BRANO SCELTO ▸

Microplastiche: cosa sono e quanto incidono sull’equilibrio marino

Abbiamo incontrato di nuovo la Biologa Martina Capriotti che ci ha parlato del suo grande progetto sull’inquinamento da microplastiche, condotto assieme all’Università di Camerino, nella sede di San Benedetto del Tronto, in collaborazione col gruppo di ricerca Mosconi-Palermo.

La ricerca è ufficialmente iniziata a giugno e avrà una durata indicativa di circa un anno e mezzo.

Vediamo ora più nel dettaglio in cosa consiste questo progetto di ricerca

Nel mare sono presenti una moltitudine di inquinanti chimici (e questo è risaputo), ciò che però ha destato finora poca considerazione è che molti di essi possono aderire alla superficie delle microplastiche diventando vettori all’interno di qualsiasi animale marino.

Le microplastiche sono frammenti di plastica più piccoli di 5 mm. Quelli più grandi, da 5 a 2 mm, sono anche visibili ad occhio nudo, ma la maggior parte è talmente piccola che non è individuabile. Ci sono due tipologie: primarie, prodotte appositamente di queste dimensioni o secondarie, che sono minuscole per la degradazione della plastica da parte del sole, dell’acqua marina e altri agenti esterni.

DATI FORNITI ▸
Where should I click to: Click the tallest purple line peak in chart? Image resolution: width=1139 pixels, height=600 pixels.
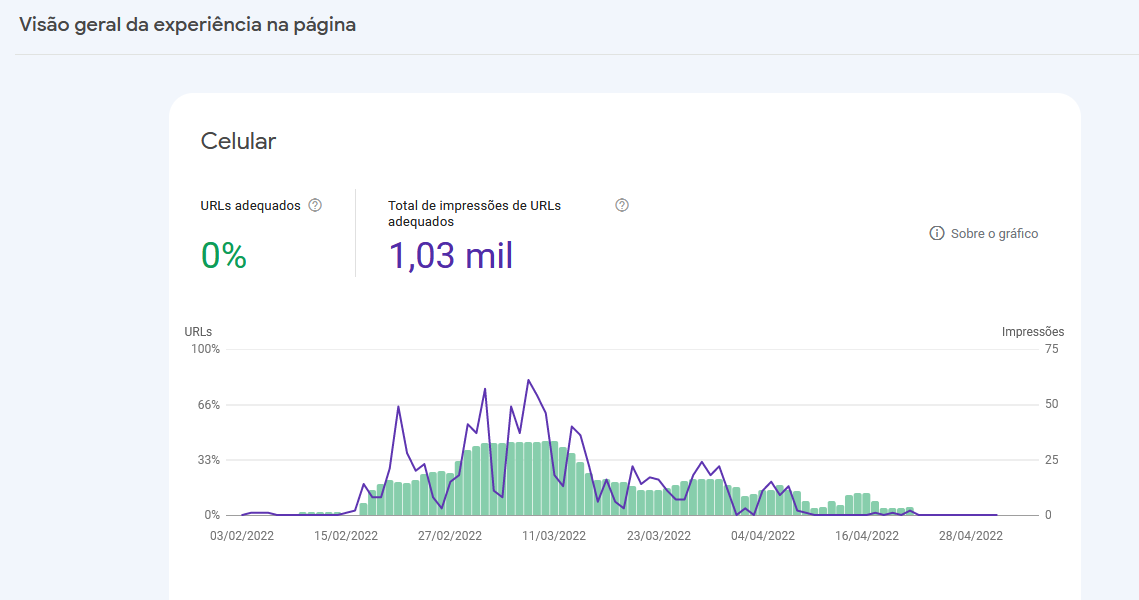click(528, 380)
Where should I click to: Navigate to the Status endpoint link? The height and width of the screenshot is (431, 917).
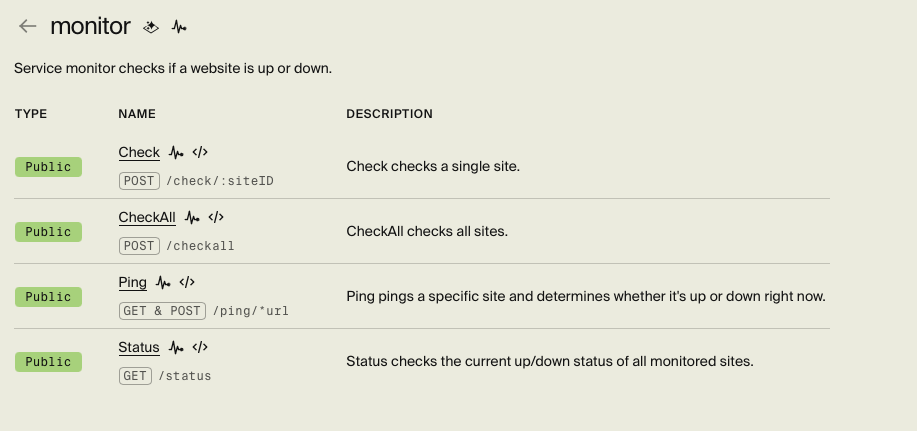(139, 347)
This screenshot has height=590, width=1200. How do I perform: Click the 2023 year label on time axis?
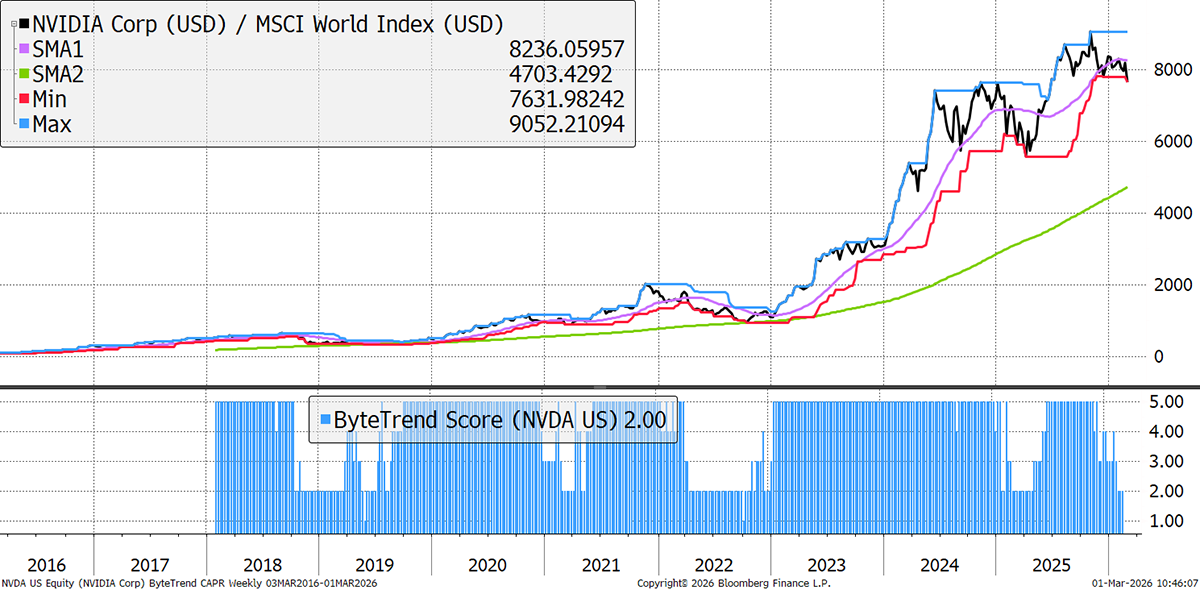pyautogui.click(x=828, y=565)
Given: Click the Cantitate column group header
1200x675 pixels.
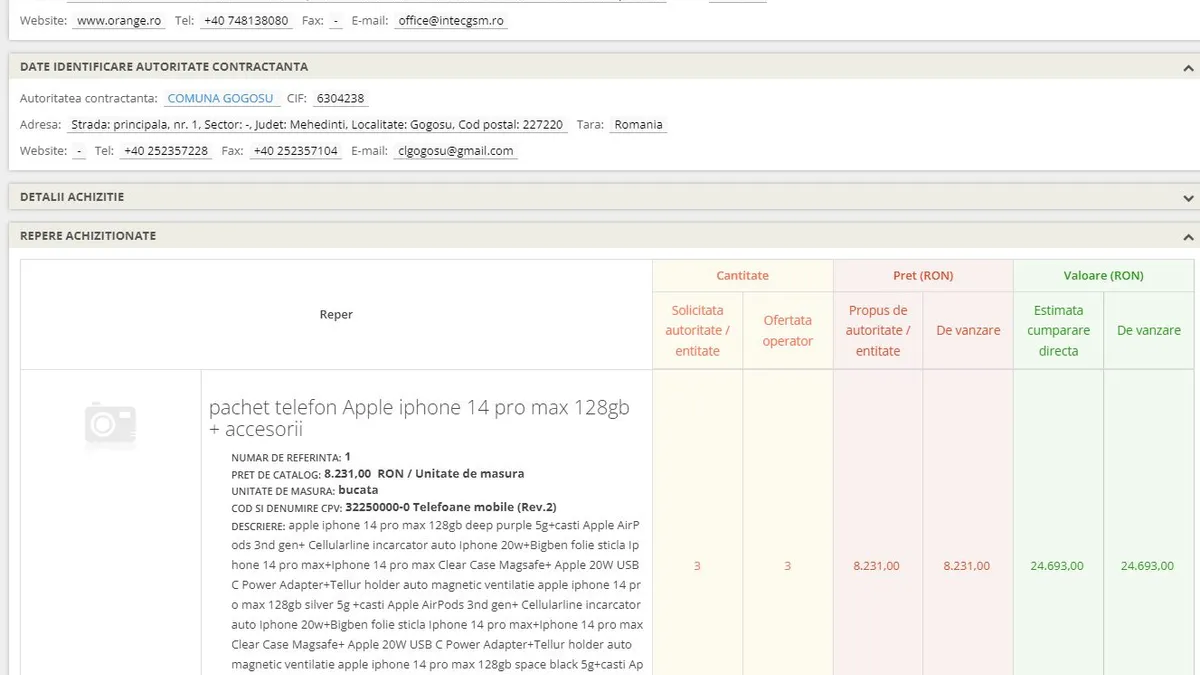Looking at the screenshot, I should coord(742,275).
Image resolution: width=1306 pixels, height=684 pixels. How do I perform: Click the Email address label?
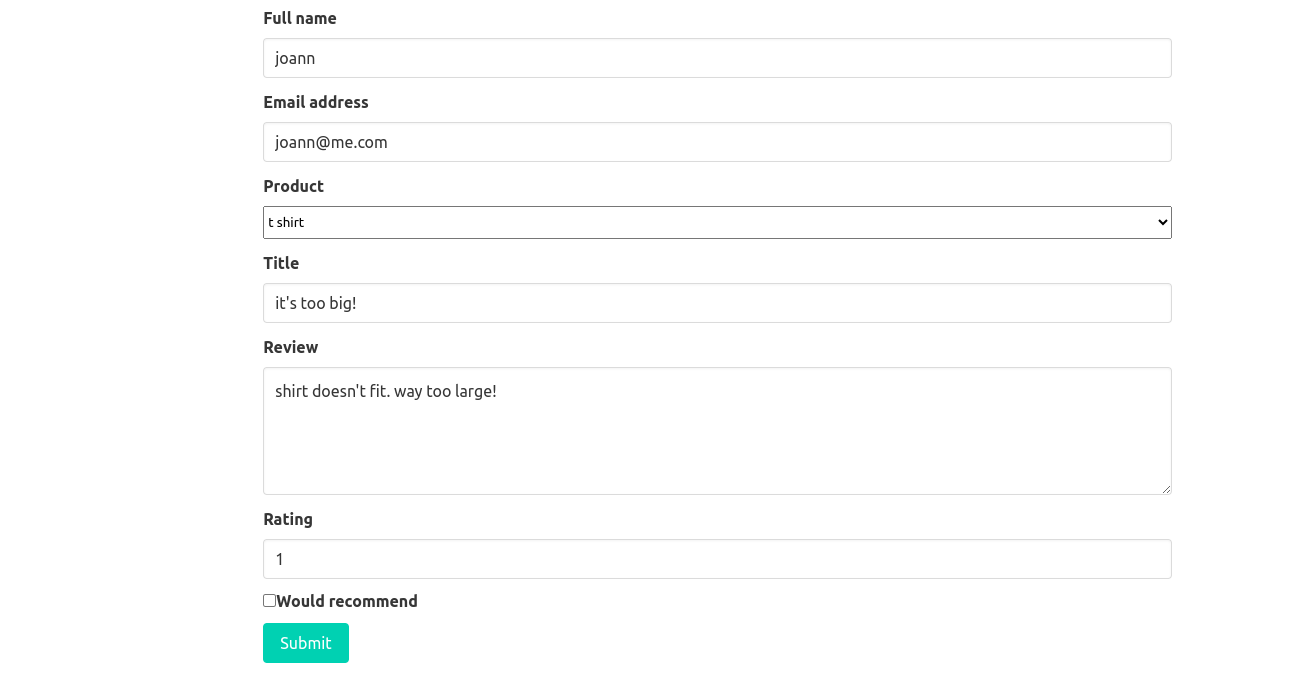(x=315, y=101)
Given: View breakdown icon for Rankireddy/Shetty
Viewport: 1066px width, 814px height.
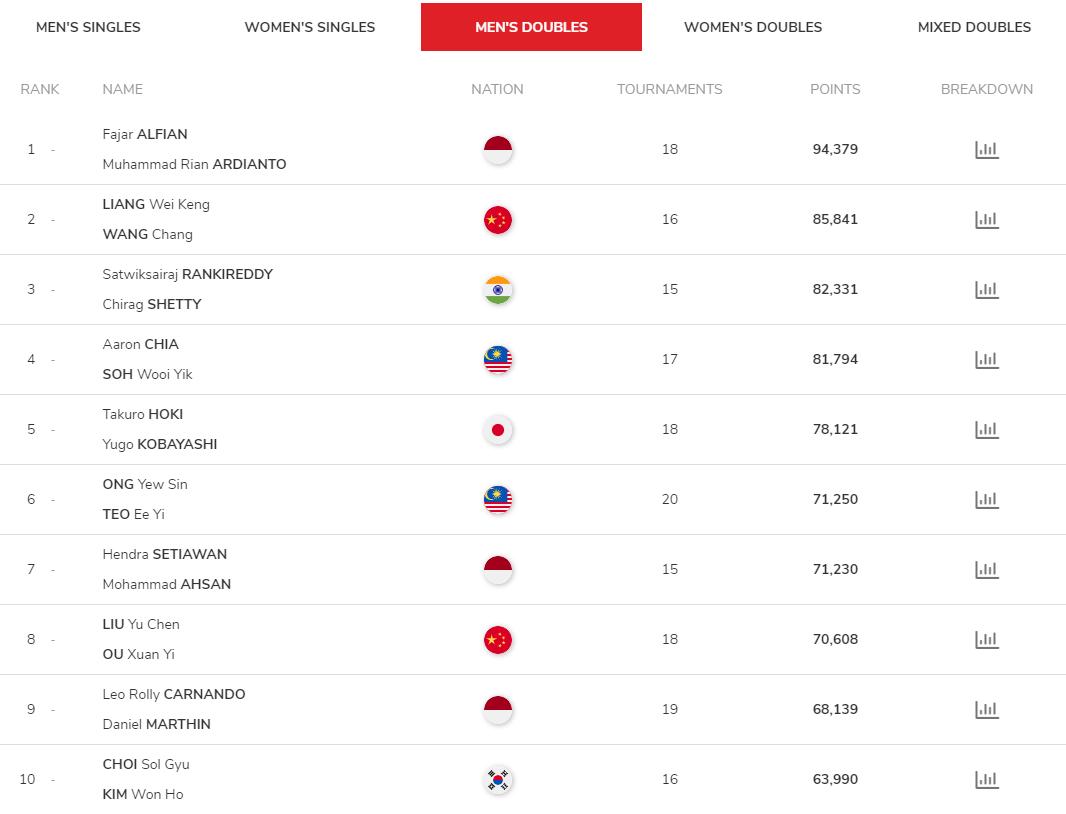Looking at the screenshot, I should pos(986,290).
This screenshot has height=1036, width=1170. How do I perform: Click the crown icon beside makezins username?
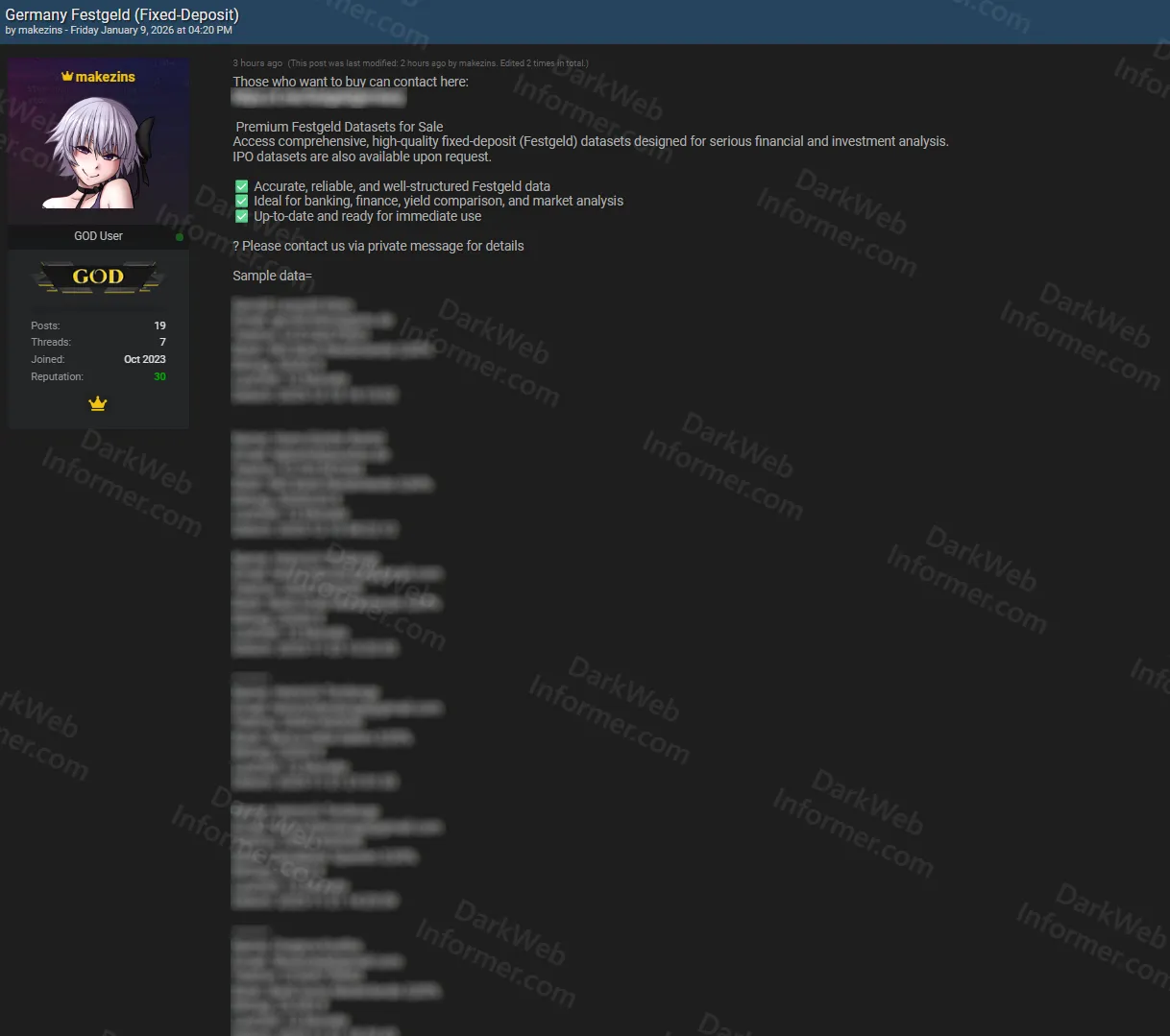65,77
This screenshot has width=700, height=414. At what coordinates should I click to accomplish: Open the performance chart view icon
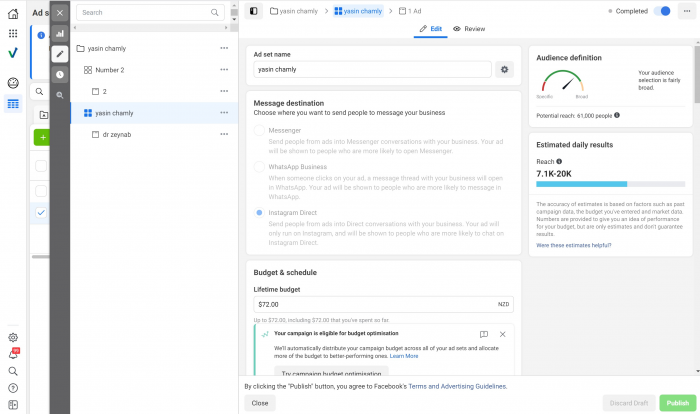click(x=60, y=33)
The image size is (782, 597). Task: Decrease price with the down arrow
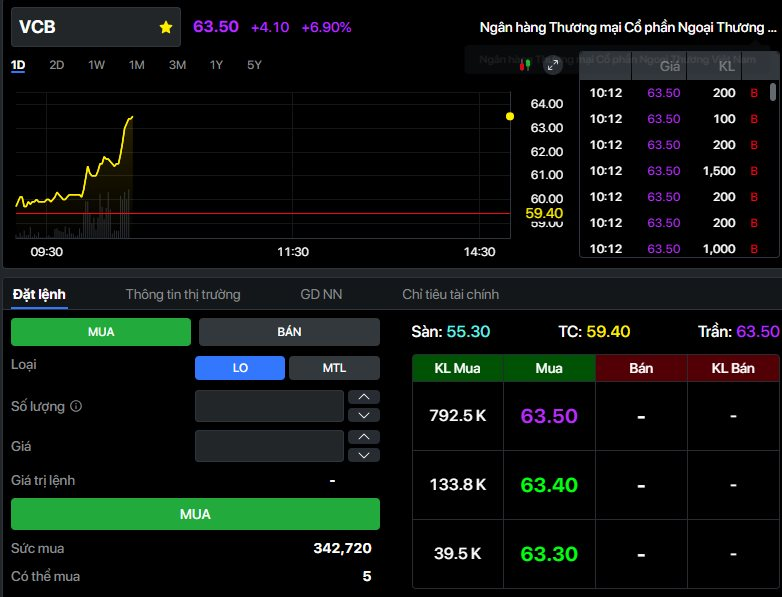click(x=363, y=455)
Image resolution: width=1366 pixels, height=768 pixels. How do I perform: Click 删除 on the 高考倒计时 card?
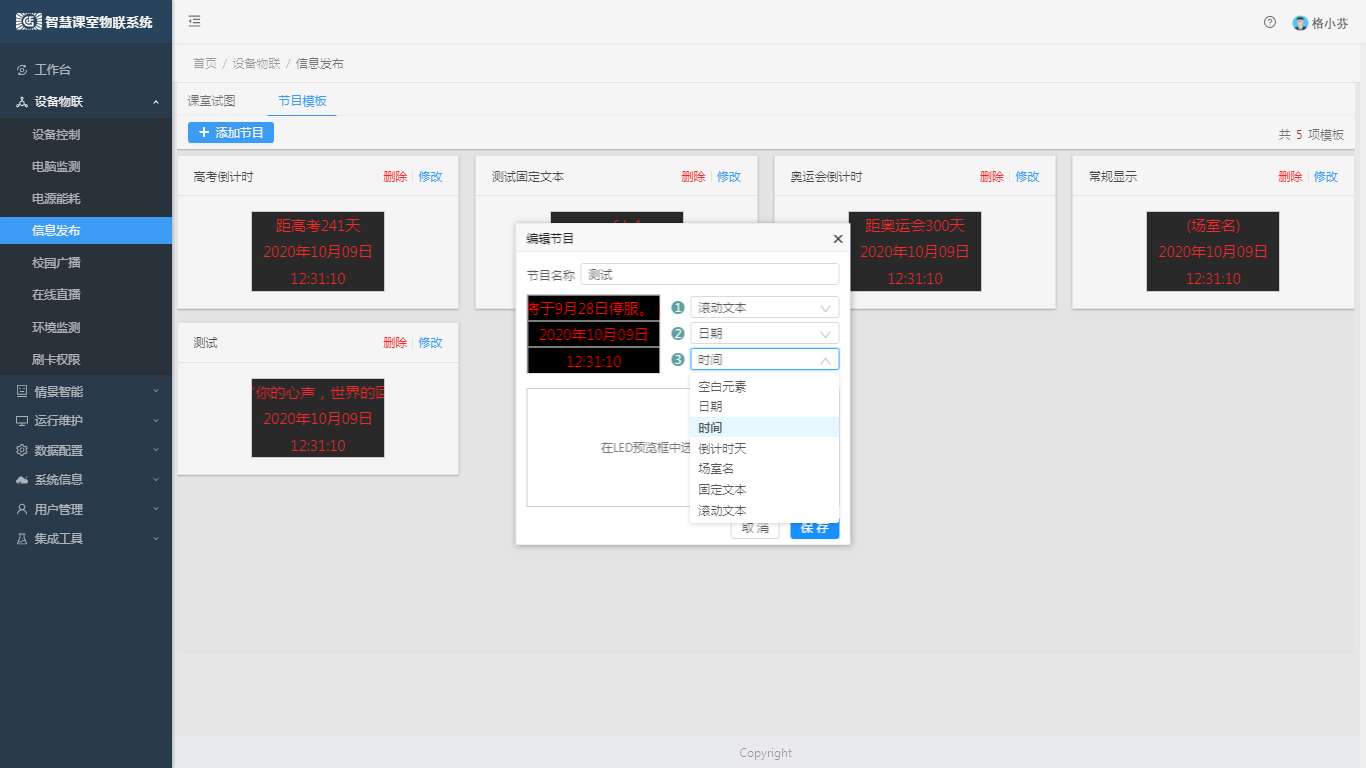click(394, 177)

ESERCIZI DA SVOLGERE ▸
a - Rispondi a queste domande sul brano sulle microplastiche:
(i) Con quale università viene condotto il progetto?
(ii) In che mese è iniziata ufficialmente la ricerca?
(iii) Sotto quale misura un frammento di plastica si chiama microplastica?
b - Trascrivi dal brano sulle microplastiche il passo che comincia con "Abbiamo incontrato di" e finisce con "anno e mezzo.".

RISPOSTE ▸
a -
(i) Con l'Università di Camerino.
(ii) A giugno.
(iii) Sotto i 5 mm.

b -
Abbiamo incontrato di nuovo la Biologa Martina Capriotti che ci ha parlato del suo grande progetto sull’inquinamento da microplastiche, condotto assieme all’Università di Camerino, nella sede di San Benedetto del Tronto, in collaborazione col gruppo di ricerca Mosconi-Palermo.

La ricerca è ufficialmente iniziata a giugno e avrà una durata indicativa di circa un anno e mezzo.